→ REQUIREMENTS
Please return, word for word, the stretch from the start of the records through the line containing "Looking at the", leaving the pictures out.

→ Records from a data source
------------------------------------------------------------

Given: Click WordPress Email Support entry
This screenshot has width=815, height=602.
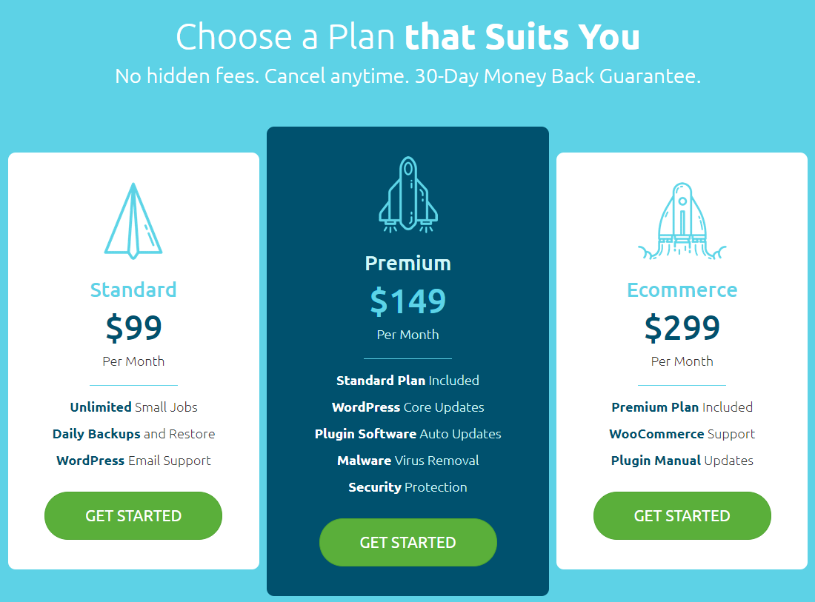Looking at the screenshot, I should tap(133, 460).
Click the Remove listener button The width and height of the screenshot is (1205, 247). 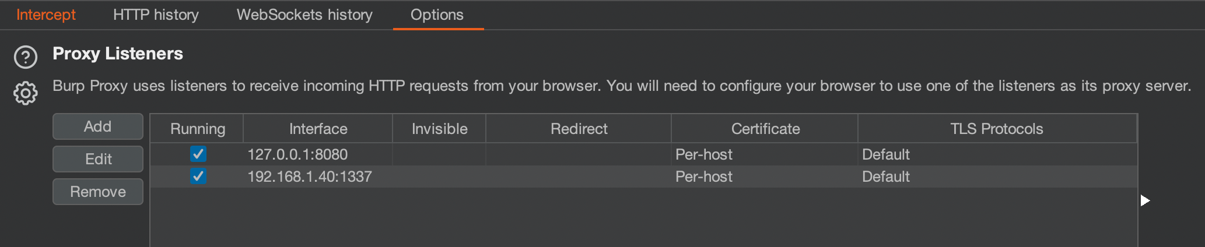pyautogui.click(x=98, y=192)
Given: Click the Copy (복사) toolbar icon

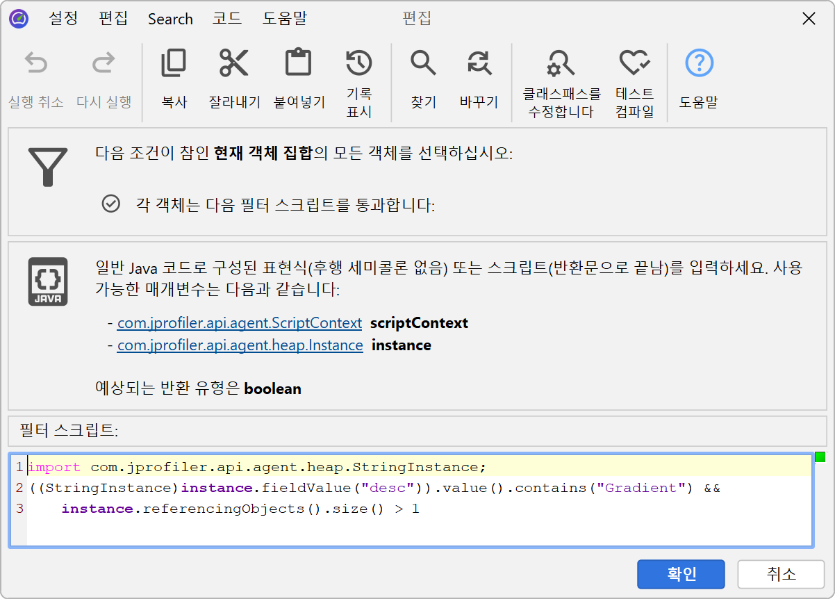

------------------------------------------------------------

→ CORRECT OUTPUT
Given: Click WordPress Email Support entry
This screenshot has width=815, height=602.
Looking at the screenshot, I should tap(133, 460).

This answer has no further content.